* _Required tasks_:
1/ Retype the forum thread on hospital layoffs word for word, from "Well the upshot" down to "to you! Troublemaker!".
2/ List every phrase set in quotation marks in the opening post of the forum thread on hospital layoffs.
[[ Supplied text open ]]
Nurses General Nursing
Published Mar 14, 2003
Chiaramonte
121 Posts
As you may or may not remember, I started a thread re our hospital layoffs.
I am just sharing with all of you a follow up of current events. Myself and 2 other ER nurses had a meeting with the CEO and Director of Emergency Services of our hospital with the intent to let them know how strongly we felt about the previous events and just what they took away from us. Specifically, that they took away our unit clerk on an already busy and short staffed 3-11 shift which daily sees an average of 35 patients.
We were forewarned by our co-workers that our actions would label us "subversive" and not game players.
Well the upshot is that the layoffs have stayed the same. We made no difference in their game plan. I feel great that we had our say and although we are now labeled "trouble makers", we had "our day in court". We can honestly put our heads on our pillows and know we tried to make a difference in straightening out this mess and save Steve, our unit clerk's job.
Also want to say thanks to those of you that gave me your input in the original thread.
Tweety, BSN, RN
34,353 Posts
Well, sjoe puts it well....in his sig and read his lips.
Kudos to you! Troublemaker!
2amigos
122 Posts
Sorry about your situation. You did what you felt you had to do, and you can look yourself in the mirror. Hope not many reprisals from your action.
CherylM
SmilingBluEyes
20,964 Posts
I wish you well. I am so sorry for all the stress in your work area!
sjoe
2,099 Posts
And if the remaining employees "pick up the slack" left after the discharge of the unit clerk by performing ANY of those duties, you will only undermine yourselves and prove to these honchos that they were correct in downsizing.
caroladybelle, BSN, RN
5,486 Posts
Originally posted by sjoe And if the remaining employees "pick up the slack" left after the discharge of the unit clerk by performing ANY of those duties, you will only undermine yourselves and prove to these honchos that they were correct in downsizing.
My thoughts exactly!!!!!!
mattsmom81
4,516 Posts
So sorry you are going through this. You tried your best but sometimes we cannot effect things...hang in there and best wishes to you.
RNonsense
415 Posts
Absolutely agree with this as well!!
shoelace
49 Posts
I also agree with that statement, about not picking up the slack. But who WILL do what the unit clerk used to do?
[[ Supplied text closed ]]
[[ Extracted entries open ]]
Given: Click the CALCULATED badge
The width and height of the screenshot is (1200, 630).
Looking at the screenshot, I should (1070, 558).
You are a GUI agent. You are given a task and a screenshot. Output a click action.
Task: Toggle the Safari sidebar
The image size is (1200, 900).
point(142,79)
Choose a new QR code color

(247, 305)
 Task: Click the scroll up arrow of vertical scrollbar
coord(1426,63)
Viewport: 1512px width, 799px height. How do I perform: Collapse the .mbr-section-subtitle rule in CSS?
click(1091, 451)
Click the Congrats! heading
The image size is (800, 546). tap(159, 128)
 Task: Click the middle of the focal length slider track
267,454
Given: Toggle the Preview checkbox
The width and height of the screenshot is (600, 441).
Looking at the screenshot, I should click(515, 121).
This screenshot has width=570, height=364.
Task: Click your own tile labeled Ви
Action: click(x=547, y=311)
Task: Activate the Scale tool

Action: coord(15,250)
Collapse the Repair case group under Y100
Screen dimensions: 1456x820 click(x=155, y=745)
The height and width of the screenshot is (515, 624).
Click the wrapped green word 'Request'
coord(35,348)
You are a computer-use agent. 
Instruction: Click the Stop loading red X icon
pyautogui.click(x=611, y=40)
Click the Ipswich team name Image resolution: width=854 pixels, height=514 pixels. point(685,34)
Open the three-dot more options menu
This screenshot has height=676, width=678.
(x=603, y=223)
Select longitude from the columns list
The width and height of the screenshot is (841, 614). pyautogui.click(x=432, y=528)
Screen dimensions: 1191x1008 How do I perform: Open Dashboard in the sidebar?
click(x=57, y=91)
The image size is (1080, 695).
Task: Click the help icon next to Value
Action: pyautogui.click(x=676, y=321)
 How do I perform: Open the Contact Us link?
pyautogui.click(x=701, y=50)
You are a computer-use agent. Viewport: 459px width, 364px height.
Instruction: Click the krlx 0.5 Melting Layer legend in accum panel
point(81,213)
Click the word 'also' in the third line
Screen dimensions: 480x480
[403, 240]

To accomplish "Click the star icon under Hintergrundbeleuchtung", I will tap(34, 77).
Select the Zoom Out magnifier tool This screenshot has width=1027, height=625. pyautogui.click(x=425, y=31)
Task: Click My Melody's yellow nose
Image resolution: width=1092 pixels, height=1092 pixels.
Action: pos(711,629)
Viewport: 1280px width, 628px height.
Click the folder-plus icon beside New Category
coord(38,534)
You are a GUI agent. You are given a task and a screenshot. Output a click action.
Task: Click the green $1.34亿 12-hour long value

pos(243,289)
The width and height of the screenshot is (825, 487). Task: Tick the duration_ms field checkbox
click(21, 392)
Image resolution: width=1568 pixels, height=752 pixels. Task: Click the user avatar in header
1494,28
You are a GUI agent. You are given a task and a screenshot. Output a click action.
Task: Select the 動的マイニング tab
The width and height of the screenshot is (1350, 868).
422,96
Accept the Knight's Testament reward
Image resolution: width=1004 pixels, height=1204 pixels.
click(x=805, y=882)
[[ Extracted entries closed ]]
* _Responses by task_:
1/
Well the upshot is that the layoffs have stayed the same. We made no difference in their game plan. I feel great that we had our say and although we are now labeled "trouble makers", we had "our day in court". We can honestly put our heads on our pillows and know we tried to make a difference in straightening out this mess and save Steve, our unit clerk's job.
Also want to say thanks to those of you that gave me your input in the original thread.
Tweety, BSN, RN
34,353 Posts
Well, sjoe puts it well....in his sig and read his lips.
Kudos to you! Troublemaker!

2/
"subversive"
"trouble makers"
"our day in court"